Mittelos is an implementation of the Event Calculus in Scala.

The Event Calculus is a logical representation of actions and their effects.
Probably the best overview of the Event Calculus is
<http://www.doc.ic.ac.uk/~mpsha/ECExplained.pdf>
while a comprehensive treatment can be found in
<http://www.amazon.com/Commonsense-Reasoning-Erik-T-Mueller/dp/0123693888/ref=sr_1_1?ie=UTF8&s=books&qid=1246222141&sr=1-1>.
Some situations the Event Calculus can handle (shamelessly ripped off from "Commonsense
Reasoning"):

1. In the living room, Lisa picked up a newspaper and walked into the kitchen. Where did
the newspaper end up? It ended up in the kitchen.
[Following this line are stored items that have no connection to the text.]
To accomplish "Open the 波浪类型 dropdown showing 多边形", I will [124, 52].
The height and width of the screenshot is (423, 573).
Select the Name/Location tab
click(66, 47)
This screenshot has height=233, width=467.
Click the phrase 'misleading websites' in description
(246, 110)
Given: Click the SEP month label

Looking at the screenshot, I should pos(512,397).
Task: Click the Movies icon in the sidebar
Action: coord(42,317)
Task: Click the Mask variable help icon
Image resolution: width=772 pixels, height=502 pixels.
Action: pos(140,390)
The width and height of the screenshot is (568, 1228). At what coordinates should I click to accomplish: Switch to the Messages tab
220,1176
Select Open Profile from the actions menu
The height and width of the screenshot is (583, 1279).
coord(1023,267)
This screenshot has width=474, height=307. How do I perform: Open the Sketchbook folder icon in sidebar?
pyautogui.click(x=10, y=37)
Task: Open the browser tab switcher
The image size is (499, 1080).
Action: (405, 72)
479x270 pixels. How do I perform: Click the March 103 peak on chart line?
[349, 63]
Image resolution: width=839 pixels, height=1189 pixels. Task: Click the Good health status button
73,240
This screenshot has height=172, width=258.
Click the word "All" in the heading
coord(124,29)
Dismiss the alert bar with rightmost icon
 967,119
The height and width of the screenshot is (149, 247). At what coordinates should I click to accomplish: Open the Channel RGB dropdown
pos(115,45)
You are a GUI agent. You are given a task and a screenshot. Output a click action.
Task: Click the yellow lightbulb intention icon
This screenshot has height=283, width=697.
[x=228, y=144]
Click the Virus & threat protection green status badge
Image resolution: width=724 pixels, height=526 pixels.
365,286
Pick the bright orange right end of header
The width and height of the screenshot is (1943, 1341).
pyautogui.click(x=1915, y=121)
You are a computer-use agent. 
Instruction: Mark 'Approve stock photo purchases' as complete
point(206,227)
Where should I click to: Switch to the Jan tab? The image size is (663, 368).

2. Kate set a book on a coffee table and left the living room. When she returned, the book
was gone. What happened to the book? Someone must have taken it.

3. Jamie walks to the kitchen sink, puts the stopper in the drain, turns on the faucet, and
leaves the kitchen. What will happen as a result? The water level will increase until it
reaches the rim of the sink. Then the water will start spilling onto the floor.

4. Kimberly turns on a fan. What will happen? The fan will start turning. What if the fan is
not plugged in? Then the fan will not start turning.

5. A hungry cat saw some food on a nearby table. The cat jumped onto a chair near the table.
What was the cat about to do? The cat was about to jump from the chair onto the table in
order to eat the food.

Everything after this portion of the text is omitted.